Direction = Gather every line of the material below that contains the word "screenshot", copying each one in full.

Entries on target coordinates =
++++++++

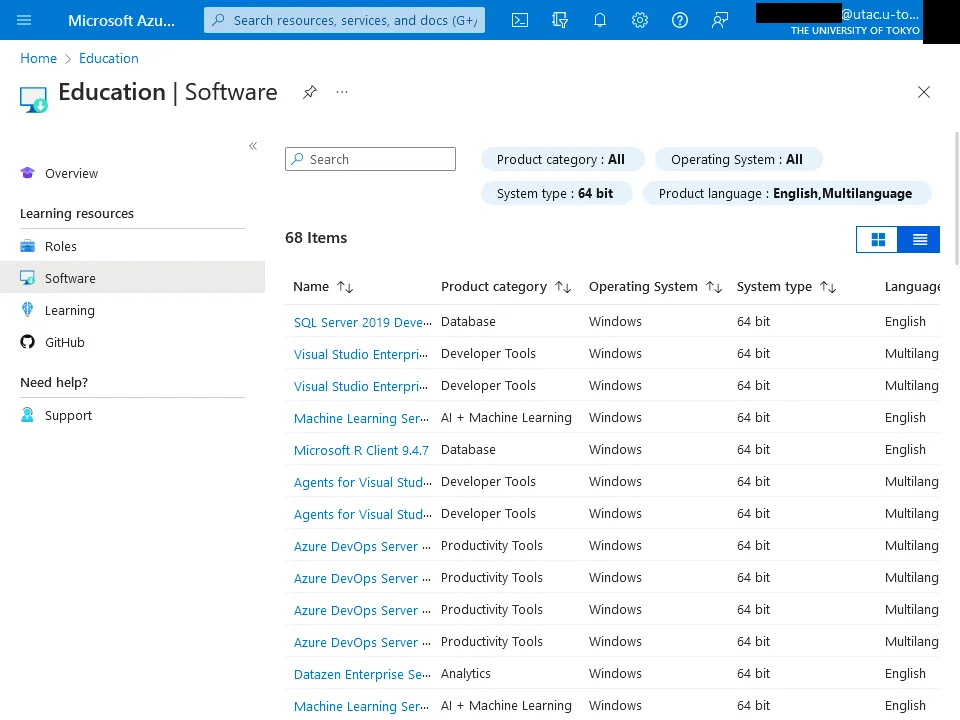Navigate to Home breadcrumb link
This screenshot has height=720, width=960.
[38, 58]
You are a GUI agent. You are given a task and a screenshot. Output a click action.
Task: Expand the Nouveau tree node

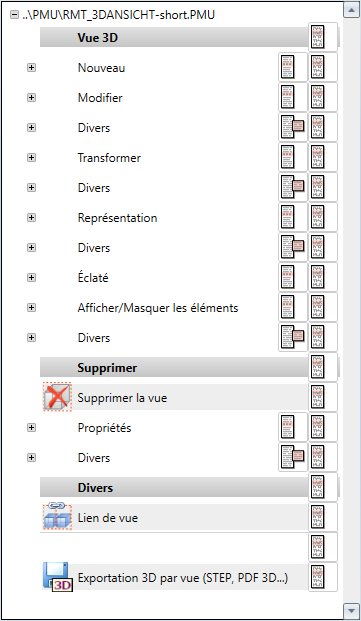[31, 68]
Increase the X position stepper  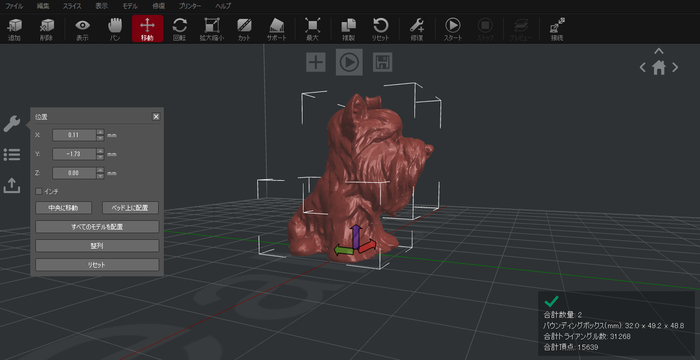point(100,132)
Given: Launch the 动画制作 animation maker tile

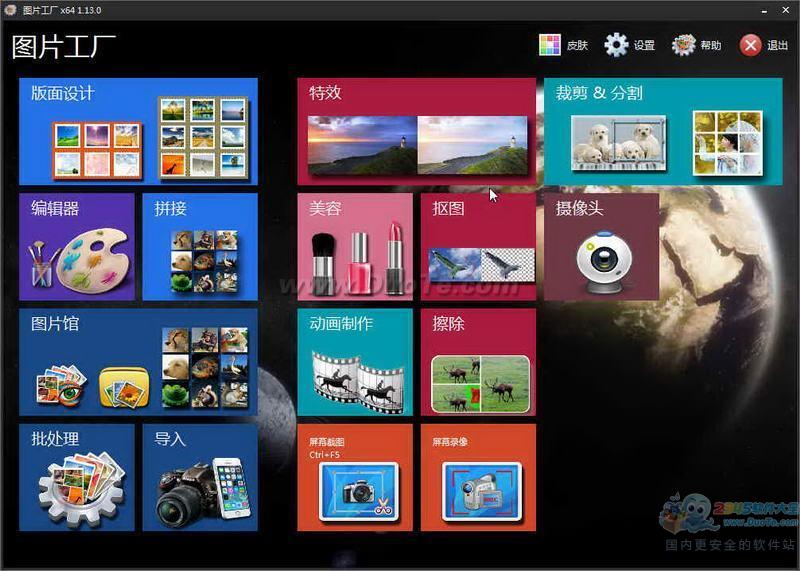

++++++++

Response =
This screenshot has height=720, width=960.
You are a GUI agent. You are given a task and a screenshot. Output a click action.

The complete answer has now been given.